Here we follow chapter 6 of [Rasmussen and Williams, 2006]. The domain of discourse is a reproducing kernel Hilbert space (RKHS). We start with the appropriate definitions:

We will work with complex Hilbert spaces, since these results simplify trivially to real Hilert spaces.

Definition 1 (Hilbert space)

A Hilbert space \(\mathcal{H}\) is a real or complex inner product space that is also a complete metric space with respect to the induced metric.

The relevant space here is that of \(L_2\) functions with the inner product, i.e. over the index space space of \(\mathcal{X} = \mathbb{R}\).

Note: The position of the conjugate on \(a^*\) is the standard in physics, but this convention is often reversed in mathematics (see e.g. Wikipedia). Hence, some of our formula will appear reversed compared to the literature.

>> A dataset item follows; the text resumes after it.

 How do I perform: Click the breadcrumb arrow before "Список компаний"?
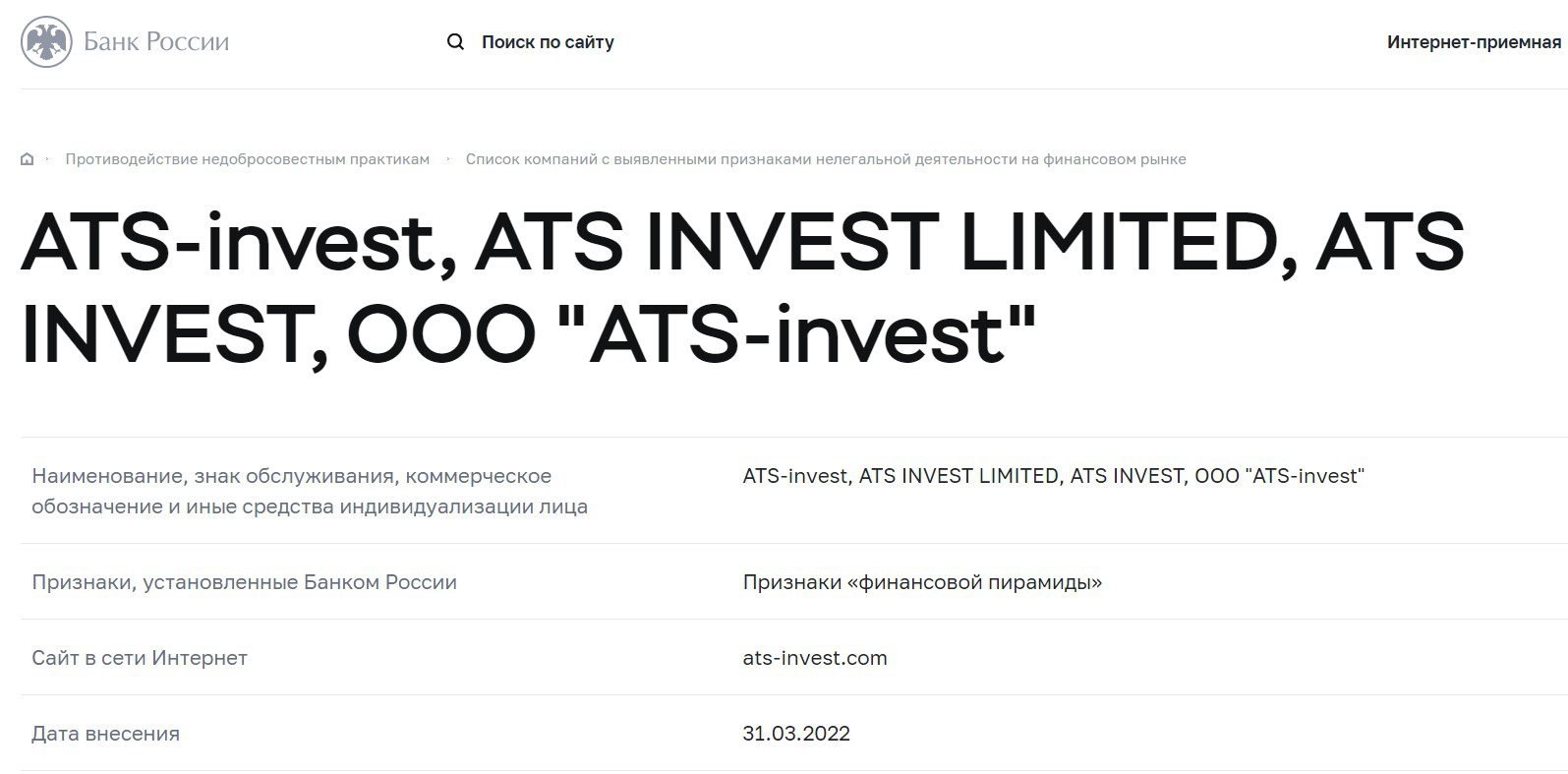[448, 159]
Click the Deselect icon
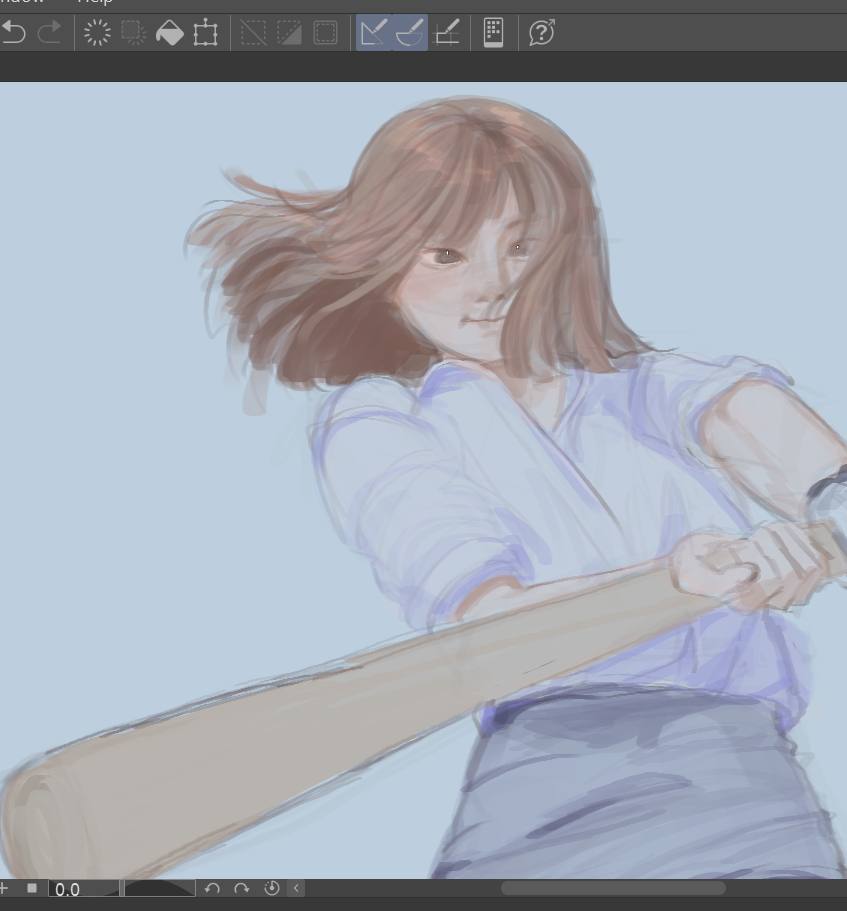847x911 pixels. (253, 33)
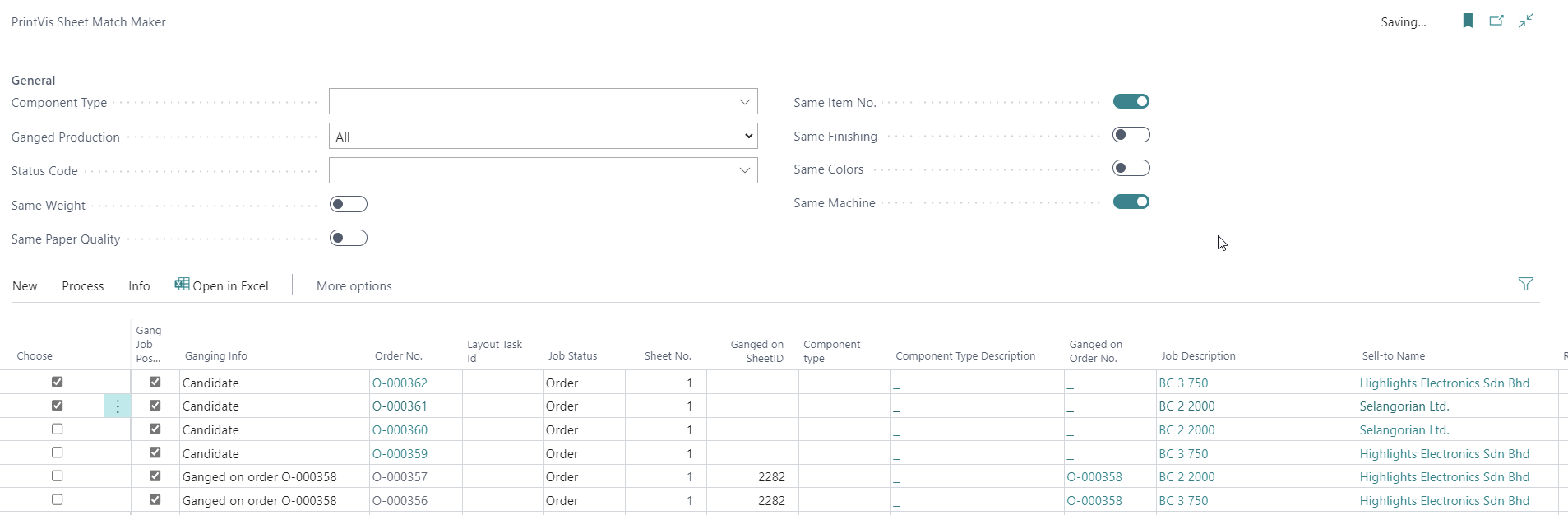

\[\begin{gather*} \braket{a, b}_g = \int g(x)\d{x}\; a^*(x)b(x), \qquad \braket{\alpha a, \beta b}_g = \alpha^*\beta\braket{a, b}_g. \end{gather*}\]

We include here the possibility of a “metric” function \(g(x)\) to be discussed later. The notion of completeness means that every Cauchy sequence of points in \(\mathcal{H}\) has a limit also in \(\mathcal{H}\).

Definition 2 (Reproducing kernel Hilbert space (RKHS))

A Hilbert space \(\mathcal{H}\) is called a reproducing kernel Hilbert space (RKHS) if there is a function \(k: \mathcal{X}\times\mathcal{X} \mapsto \mathbb{C}\) called the reproducing kernel which satisfies, for all \(\vect{x} \in \mathcal{X}\):

1. \(k(\vect{x}, \cdot): \mathcal{X}\mapsto \mathbb{C} \in \mathcal{H}\)

2. \(\braket{k(\cdot,\vect{x}), f(\cdot)} = f(\vect{x})\).

In our example space of \(L_2\) functions, the second condition is:

\[\begin{gather*} \int g(y)\d{y}\; k^*(y, x) f(y) = f(x). \end{gather*}\]

As a consequence of the Moore–Aronszajn theorem, the reproducing kernel \(k(\cdot, \cdot)\) is unique in the RKHS, and every symmetric positive definite kernel \(k: \mathcal{X}\times \mathcal{X} \mapsto \mathbb{C}\), there is a unique Hilbert space of functions on \(\mathcal{X}\) for which \(k\) is a reproducing kernel.

To clarify this, consider functions sampled at a discrete set of points \(x_i\) such that \(f_i = f(x_i)\) can be thought of as a finite-dimensional complex vector \(\vect{f}\). To be definite, consider equally spaced points with spacing \(\delta_{x}\) so that the inner-product is:

\[\begin{gather*} \braket{a,b}_{g} = \sum_{i} \overbrace{g(x_i)\delta_{x}}^{G_{ii}}\; a^*(x_i) b(x_i) = \sum_{ij} a^*_i G_{ij} b_j = \vect{a}^\dagger \mat{G} \vect{b}, \end{gather*}\]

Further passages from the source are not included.